[EXERCISE INPUT — start]

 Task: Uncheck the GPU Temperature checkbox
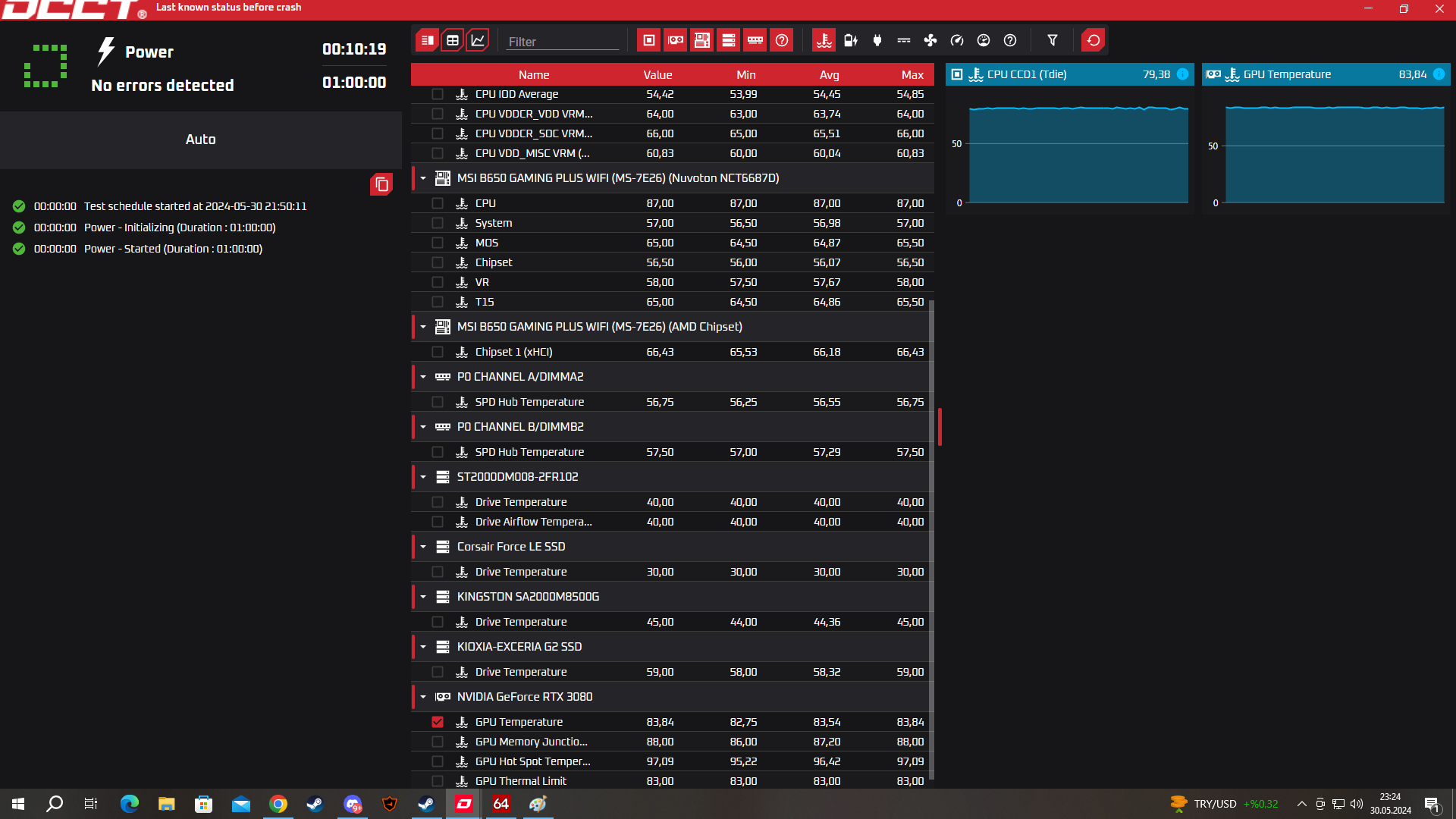[x=438, y=722]
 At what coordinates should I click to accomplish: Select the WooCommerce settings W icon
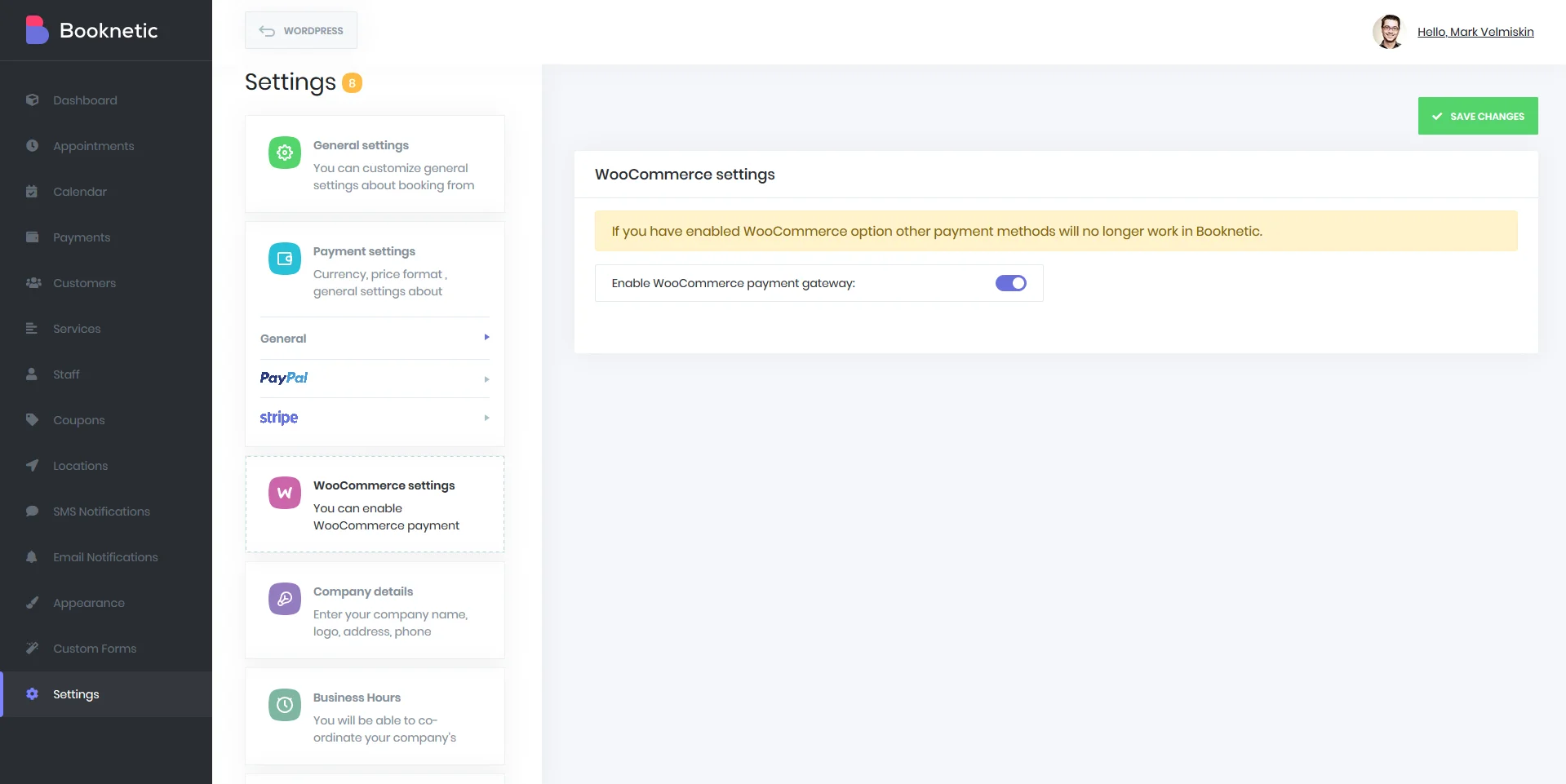pyautogui.click(x=284, y=492)
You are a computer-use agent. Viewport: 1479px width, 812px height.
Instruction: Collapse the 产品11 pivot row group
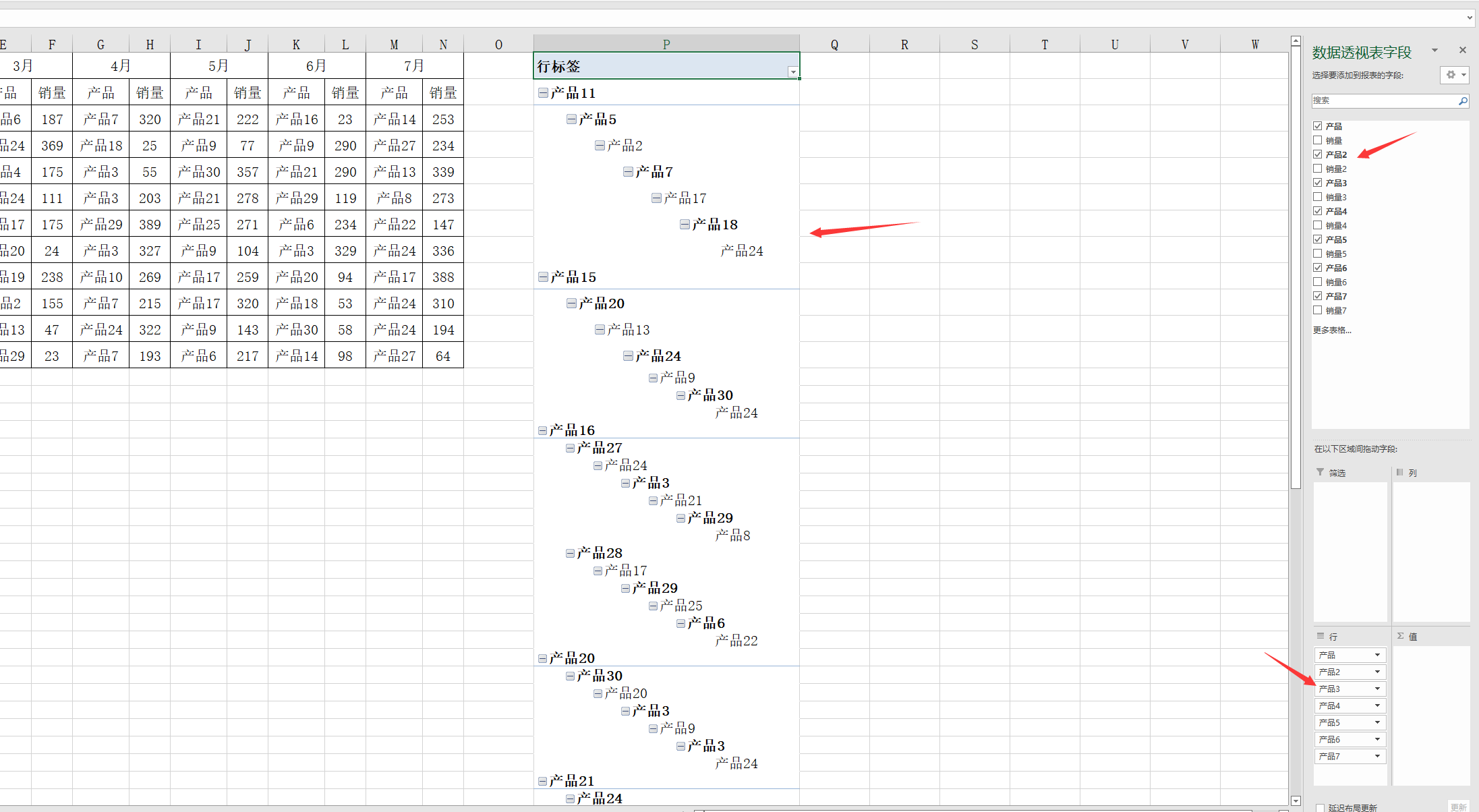pos(543,93)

[EXERCISE INPUT — finish]

WHAT YOU WILL DO >>
Print exactly the lines from the one containing "At what coordinates" through the last line of the records, both included, and leave out the pictures.

RESULT OF THIS TASK >>
 At what coordinates should I click to accomplish: Select the WooCommerce settings W icon
pyautogui.click(x=284, y=492)
You are a computer-use agent. Viewport: 1479px width, 812px height.
Instruction: Collapse the 产品11 pivot row group
pos(543,93)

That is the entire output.